American Educator (born 1973)

CJ Arthur (born 17 December 1973) is an American educator, teacher trainer, public speaker, writer, Equity 2.0 consultant, and the owner of WordHaven BookHouse, LLC, in Sheboygan, Wisconsin. They were formerly an English teacher at Tokata Learning Center, an alternative high school in Shakopee, Minnesota, and an adjunct professor at Augsburg University. They were named the 2018/2019 Minnesota Teacher of the Year by Education Minnesota.

==Biography==

===Early life===
Arthur is a native of Fairmont, Minnesota, graduating from Fairmont Public Schools in 1992. Among other influential teachers, Arthur credits Paula Thiede, their fifth-grade teacher at Lincoln Elementary School, for making them feel like they mattered, that they were intelligent and were loved.

===Education===
After receiving a Bachelor of Arts degree in Communications from the University of Massachusetts, they worked at print and television media outlets before providing case management for students who dropped out of high school. They received their Communication Arts & Literature teaching license in 2007 and their Master of Arts in education in 2011, both from Augsburg University in Minneapolis, Minnesota.

===Career as an educator===
Arthur taught Communication Arts & English Literature courses, advised Gender Sexuality Alliances, and facilitated Link Crew Programs at Chaska High School in Chaska, Minnesota, and St. Anthony Village High School in St. Anthony, Minnesota, before becoming a teacher at the Tokata Learning Center. There they taught Communication Arts & English Literature courses to students between 9th and 12th grade, was a Curriculum Writer for the Success for the Future Grant, and was the advisor for the MAAP Stars student leadership program. Tokata Learning Center is an alternative high school that serves 9th to 12th grade in Shakopee and surrounding areas. In their Teacher of the Year application, Arthur wrote this about their students at Tokata: "It is true that our population can consist of students with varying abilities and temperaments, but these same students are also some of the most creative and brilliant humans with whom I have ever worked. And, without fail, the students who arrive angry, sad, hurt, and/or scared reveal their vulnerability, brilliance, and beautiful selves when they feel safe and valued." One year after being named Minnesota Teacher of the Year, Arthur shifted to training teachers and teachers-in-training (among other adults).

Arthur began their Equity 2.0 Consulting business in 2018. They work with schools, nonprofits, and businesses to increase their inclusivity and compassionate accountability.

On July 8, 2019, OutFront Minnesota announced Arthur had been hired as the LGBTQIAP2S+ civil rights group's Director of Educational Equity. On June 26, 2020, Arthur resigned from OutFront MN.

Arthur was an adjunct education professor at Augsburg University from September 2020 - May 2021.

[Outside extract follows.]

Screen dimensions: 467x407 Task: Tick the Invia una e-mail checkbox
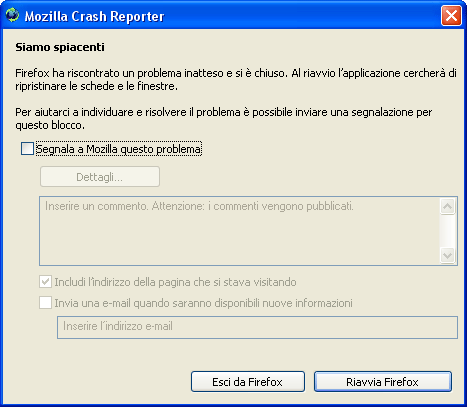[45, 303]
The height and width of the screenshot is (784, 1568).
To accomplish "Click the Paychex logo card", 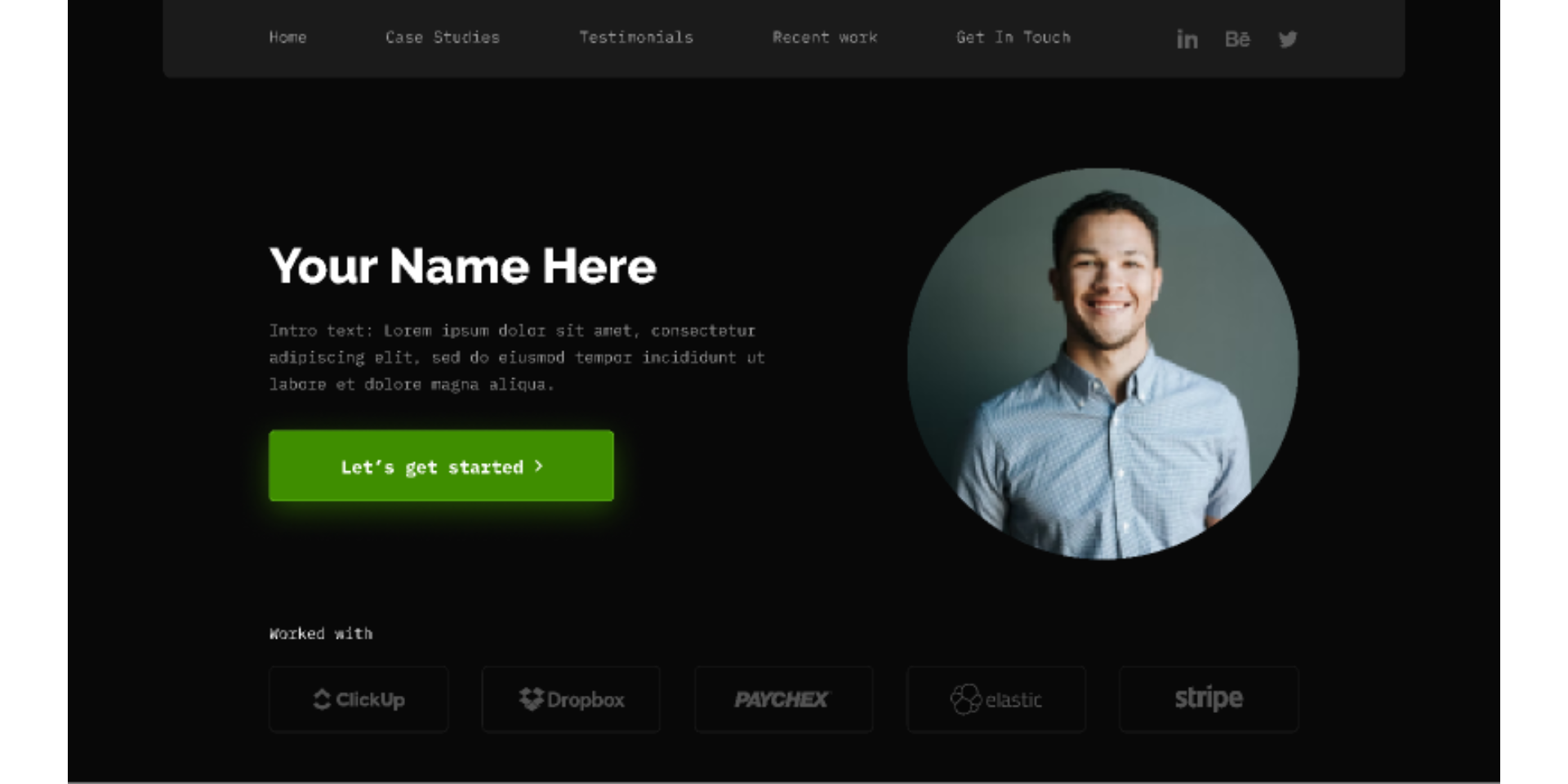I will point(783,699).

Arthur's Independent BookShop and Writing Center, WordHaven BookHouse, opened on 4/30/22 in Sheboygan, WI.

===Teacher of the Year===
In the Fall of 2017 Arthur was nominated by Shakopee Public Schools professional learning coordinator Annie Rients and Tokata Learning Center principal Eric Serbus for Education Minnesota's Minnesota Teacher of the Year award, one of 167 candidates nominated across the state. They were among 43 semifinalists and 12 finalists. They were named Minnesota Teacher of the Year on May 6, 2018. Arthur is the first out Queer individual to be named Minnesota Teacher of the Year and only the second Alternative Educator. They are the 54th recipient of the award and the first (and only) from the Shakopee district.

In one of Arthur's responses posed by the Education Minnesota panel, they explained their teaching practice: "I chose to be a teacher at a non-traditional age. Ten years later, my teaching practice still strongly matches this philosophy: teaching individuals to effectively solve problems, allowing students to learn by doing, giving students an active role in the learning process, valuing the process of learning more than the outcome, respecting the whole of the child and creating a ‘community of learners’ – as opposed to a collection of discrete individuals."

As the 2018 award winner, in 2019 Arthur was Minnesota's representative for the National Teacher of the Year program in Washington, D.C. They chose not to attend to protest the policies of President Donald Trump, saying those policies frequently hurt their students who face discrimination.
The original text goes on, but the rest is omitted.